Exercise requirements:
Edit everything from the line containing "The image size is (690, 552)." down to the line containing "Click the Save", replacing "blue back arrow button" with "gray back arrow button" and leaving the rest unchanged. Return only those lines.

Input rows:
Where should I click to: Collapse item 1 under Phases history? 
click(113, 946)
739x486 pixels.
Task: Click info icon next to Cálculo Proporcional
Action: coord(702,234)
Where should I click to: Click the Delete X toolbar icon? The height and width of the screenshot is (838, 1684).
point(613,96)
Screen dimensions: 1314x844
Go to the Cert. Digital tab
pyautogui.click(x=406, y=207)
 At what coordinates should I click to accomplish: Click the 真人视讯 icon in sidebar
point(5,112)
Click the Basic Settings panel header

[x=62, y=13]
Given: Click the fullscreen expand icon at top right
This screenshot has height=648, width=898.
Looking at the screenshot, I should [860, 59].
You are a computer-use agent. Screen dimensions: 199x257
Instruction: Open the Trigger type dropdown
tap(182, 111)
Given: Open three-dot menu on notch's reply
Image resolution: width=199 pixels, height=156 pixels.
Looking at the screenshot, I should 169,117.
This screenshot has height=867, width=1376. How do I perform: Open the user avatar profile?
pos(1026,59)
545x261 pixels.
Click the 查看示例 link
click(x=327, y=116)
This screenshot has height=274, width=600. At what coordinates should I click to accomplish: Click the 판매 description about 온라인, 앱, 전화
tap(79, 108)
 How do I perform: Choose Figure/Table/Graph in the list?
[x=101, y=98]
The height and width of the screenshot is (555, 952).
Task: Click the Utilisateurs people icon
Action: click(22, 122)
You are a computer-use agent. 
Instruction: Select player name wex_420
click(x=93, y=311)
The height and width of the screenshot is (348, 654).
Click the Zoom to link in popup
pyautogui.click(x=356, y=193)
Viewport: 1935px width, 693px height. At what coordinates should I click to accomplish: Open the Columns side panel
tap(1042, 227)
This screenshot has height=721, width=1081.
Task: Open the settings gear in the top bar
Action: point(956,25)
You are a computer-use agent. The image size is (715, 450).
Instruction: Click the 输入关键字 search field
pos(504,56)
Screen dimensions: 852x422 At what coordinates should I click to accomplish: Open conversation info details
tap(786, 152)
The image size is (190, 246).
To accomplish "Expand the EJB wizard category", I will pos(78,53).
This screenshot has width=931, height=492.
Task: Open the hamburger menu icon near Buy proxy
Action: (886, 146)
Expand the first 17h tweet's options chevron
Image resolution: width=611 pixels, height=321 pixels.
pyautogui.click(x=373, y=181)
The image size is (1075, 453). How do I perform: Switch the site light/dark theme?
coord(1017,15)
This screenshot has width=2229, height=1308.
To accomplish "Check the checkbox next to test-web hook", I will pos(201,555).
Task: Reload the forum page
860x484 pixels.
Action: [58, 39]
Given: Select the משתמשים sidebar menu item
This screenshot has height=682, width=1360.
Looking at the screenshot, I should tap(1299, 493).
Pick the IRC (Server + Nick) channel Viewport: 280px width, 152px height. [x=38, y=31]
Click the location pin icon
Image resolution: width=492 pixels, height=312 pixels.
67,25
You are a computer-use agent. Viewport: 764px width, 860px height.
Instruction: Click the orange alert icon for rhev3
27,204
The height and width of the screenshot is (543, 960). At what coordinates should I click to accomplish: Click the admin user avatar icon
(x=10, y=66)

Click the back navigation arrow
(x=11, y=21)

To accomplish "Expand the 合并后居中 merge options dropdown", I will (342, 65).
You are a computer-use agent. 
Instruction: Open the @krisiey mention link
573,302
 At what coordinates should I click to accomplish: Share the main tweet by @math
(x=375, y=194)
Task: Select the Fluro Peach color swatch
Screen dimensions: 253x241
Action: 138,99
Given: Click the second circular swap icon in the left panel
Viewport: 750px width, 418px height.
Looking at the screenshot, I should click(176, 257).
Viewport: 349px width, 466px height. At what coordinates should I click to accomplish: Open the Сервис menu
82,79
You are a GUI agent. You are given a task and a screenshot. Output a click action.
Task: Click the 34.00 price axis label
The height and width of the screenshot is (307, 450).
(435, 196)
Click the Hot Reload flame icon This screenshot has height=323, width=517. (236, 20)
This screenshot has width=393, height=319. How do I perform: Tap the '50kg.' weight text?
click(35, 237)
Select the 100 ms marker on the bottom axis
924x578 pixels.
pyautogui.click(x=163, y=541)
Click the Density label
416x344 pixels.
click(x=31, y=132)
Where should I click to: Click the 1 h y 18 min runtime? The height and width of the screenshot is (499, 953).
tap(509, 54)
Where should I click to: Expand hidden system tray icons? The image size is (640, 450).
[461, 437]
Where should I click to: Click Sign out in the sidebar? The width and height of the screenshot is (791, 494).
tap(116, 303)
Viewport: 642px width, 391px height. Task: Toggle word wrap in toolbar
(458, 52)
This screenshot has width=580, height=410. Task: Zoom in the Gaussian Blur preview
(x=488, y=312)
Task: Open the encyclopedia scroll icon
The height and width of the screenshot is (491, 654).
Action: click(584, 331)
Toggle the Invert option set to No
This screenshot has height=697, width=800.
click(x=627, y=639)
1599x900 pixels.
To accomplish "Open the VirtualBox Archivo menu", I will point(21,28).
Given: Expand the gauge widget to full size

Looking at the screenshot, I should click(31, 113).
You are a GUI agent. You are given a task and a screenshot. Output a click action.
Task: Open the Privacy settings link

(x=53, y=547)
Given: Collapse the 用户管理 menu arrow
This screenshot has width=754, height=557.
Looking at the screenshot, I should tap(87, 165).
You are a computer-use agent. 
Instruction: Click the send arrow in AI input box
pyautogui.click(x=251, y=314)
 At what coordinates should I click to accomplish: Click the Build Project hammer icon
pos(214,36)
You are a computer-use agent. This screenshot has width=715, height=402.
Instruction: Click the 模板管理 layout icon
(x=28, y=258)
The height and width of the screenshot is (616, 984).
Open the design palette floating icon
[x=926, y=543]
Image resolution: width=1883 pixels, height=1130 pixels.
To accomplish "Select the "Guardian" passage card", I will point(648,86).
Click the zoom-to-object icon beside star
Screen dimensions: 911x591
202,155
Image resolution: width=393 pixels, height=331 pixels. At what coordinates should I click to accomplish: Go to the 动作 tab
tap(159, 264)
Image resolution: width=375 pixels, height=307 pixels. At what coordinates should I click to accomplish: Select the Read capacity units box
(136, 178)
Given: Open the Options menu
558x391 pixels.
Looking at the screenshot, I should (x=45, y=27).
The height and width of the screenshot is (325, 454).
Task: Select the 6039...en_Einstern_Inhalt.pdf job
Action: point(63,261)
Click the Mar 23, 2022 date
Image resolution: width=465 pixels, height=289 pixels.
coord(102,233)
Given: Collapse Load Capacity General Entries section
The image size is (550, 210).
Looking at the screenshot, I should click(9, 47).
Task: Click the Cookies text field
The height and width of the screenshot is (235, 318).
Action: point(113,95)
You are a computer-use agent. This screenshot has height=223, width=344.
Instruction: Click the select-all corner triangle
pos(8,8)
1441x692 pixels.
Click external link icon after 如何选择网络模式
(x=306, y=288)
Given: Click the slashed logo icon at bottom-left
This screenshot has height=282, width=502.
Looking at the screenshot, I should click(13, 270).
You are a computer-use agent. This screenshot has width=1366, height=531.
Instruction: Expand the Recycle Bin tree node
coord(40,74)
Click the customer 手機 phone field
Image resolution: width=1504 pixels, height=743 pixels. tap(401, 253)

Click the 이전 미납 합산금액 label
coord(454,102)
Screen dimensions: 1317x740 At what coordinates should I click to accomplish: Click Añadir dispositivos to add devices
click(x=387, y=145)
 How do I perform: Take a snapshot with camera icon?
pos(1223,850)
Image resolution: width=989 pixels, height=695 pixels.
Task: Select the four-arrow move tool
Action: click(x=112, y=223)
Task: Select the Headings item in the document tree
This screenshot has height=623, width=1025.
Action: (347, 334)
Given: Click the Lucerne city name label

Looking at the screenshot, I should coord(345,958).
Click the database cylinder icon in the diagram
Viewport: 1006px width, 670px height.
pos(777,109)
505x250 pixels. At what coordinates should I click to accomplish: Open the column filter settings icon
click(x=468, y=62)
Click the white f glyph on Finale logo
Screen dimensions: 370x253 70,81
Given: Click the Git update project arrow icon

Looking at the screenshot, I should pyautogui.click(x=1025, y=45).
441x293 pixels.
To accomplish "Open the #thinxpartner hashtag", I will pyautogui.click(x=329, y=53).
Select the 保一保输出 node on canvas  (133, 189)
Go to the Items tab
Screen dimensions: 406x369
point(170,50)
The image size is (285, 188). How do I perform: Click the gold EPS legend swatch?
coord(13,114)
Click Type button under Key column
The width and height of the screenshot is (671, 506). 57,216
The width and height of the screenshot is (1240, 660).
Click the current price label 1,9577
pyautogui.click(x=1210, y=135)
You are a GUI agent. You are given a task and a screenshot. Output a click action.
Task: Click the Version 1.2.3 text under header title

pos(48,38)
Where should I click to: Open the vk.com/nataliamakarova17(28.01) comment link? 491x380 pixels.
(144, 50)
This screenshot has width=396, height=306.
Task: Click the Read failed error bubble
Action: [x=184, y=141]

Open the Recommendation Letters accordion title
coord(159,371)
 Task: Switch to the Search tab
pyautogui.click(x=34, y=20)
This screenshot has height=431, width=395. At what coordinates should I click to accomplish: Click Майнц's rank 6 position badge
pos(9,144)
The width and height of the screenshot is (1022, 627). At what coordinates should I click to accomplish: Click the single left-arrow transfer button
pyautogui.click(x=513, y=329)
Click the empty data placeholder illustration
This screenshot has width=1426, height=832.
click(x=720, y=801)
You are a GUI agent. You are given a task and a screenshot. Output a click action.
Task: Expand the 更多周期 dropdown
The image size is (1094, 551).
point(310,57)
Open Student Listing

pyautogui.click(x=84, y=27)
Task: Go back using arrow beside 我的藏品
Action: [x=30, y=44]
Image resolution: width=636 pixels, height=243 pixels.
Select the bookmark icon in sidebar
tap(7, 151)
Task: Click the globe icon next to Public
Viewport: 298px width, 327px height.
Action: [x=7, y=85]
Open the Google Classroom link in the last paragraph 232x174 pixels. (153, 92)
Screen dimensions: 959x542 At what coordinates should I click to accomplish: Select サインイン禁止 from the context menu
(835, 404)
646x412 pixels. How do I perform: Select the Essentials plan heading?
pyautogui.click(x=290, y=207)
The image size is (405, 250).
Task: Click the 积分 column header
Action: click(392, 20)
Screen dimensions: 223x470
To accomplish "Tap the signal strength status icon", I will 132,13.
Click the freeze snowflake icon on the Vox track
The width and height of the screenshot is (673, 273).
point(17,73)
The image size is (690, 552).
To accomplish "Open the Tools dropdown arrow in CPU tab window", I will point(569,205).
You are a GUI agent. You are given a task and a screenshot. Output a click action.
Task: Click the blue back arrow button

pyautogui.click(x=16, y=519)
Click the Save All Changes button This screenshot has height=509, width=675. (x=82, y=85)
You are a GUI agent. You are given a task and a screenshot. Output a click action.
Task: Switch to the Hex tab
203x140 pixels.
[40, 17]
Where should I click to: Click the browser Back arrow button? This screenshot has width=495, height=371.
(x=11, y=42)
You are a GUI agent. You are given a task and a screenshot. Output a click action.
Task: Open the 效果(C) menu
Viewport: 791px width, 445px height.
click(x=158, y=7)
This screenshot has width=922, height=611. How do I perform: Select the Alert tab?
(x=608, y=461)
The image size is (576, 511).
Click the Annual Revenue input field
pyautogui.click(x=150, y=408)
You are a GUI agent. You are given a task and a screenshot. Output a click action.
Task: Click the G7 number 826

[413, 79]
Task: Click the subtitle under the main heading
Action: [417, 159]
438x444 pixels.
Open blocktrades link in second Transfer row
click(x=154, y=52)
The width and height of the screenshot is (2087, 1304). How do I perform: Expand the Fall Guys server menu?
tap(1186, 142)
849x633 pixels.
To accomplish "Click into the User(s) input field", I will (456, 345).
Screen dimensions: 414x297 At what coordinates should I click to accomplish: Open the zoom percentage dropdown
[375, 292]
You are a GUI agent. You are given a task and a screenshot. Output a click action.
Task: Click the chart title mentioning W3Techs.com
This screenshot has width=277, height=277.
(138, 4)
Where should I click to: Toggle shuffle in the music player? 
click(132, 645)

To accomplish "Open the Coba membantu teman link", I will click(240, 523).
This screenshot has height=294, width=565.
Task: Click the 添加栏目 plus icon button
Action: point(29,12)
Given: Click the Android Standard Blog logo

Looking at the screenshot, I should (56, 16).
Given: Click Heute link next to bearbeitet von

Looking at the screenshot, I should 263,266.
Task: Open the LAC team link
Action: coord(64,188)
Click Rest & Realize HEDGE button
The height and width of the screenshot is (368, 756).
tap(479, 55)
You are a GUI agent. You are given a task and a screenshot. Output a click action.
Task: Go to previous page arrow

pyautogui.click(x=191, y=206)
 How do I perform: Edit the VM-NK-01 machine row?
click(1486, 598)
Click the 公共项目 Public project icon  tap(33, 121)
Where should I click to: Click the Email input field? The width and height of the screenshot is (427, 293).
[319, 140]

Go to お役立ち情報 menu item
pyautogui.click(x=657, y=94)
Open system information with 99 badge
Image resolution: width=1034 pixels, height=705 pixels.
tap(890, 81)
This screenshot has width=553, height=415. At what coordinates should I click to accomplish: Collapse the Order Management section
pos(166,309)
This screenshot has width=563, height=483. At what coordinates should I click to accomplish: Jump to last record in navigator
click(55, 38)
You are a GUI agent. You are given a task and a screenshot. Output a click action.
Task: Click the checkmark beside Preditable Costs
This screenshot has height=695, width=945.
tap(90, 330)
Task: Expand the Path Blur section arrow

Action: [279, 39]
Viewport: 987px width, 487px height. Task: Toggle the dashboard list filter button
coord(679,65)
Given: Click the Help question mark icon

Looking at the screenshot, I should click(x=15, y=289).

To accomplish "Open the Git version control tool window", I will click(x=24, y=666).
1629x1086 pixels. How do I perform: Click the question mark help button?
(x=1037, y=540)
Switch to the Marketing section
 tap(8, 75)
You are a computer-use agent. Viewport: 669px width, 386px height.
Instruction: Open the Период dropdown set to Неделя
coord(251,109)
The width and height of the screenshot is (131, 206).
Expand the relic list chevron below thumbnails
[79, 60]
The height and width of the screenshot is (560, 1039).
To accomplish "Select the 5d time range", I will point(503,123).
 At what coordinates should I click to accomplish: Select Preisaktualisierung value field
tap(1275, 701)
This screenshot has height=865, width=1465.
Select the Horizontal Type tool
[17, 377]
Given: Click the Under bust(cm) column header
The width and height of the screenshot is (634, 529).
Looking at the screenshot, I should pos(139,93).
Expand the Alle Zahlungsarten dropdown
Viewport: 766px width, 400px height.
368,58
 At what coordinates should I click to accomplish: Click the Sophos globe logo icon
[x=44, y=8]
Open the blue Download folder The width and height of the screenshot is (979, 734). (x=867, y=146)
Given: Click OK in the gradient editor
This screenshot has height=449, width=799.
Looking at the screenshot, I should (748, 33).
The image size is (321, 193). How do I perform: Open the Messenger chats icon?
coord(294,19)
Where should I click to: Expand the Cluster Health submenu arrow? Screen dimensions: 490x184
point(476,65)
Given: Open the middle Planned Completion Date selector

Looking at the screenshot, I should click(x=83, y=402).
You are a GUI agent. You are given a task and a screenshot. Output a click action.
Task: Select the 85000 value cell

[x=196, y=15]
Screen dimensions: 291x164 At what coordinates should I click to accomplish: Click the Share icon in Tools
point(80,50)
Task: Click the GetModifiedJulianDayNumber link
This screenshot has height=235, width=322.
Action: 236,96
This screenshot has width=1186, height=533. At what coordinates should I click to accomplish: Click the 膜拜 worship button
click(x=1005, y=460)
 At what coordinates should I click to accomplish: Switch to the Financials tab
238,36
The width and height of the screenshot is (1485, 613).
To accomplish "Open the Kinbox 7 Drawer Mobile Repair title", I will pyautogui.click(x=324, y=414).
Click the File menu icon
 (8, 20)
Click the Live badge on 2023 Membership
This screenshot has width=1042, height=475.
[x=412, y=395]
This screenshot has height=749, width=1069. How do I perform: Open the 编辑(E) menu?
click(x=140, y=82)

Correct output:
The image size is (690, 552).
To accomplish "Open the Tools dropdown arrow in CPU tab window", I will point(569,205).
You are a GUI agent. You are given a task and a screenshot. Output a click action.
Task: Click the gray back arrow button

pyautogui.click(x=16, y=519)
Click the Save All Changes button This screenshot has height=509, width=675. (x=82, y=85)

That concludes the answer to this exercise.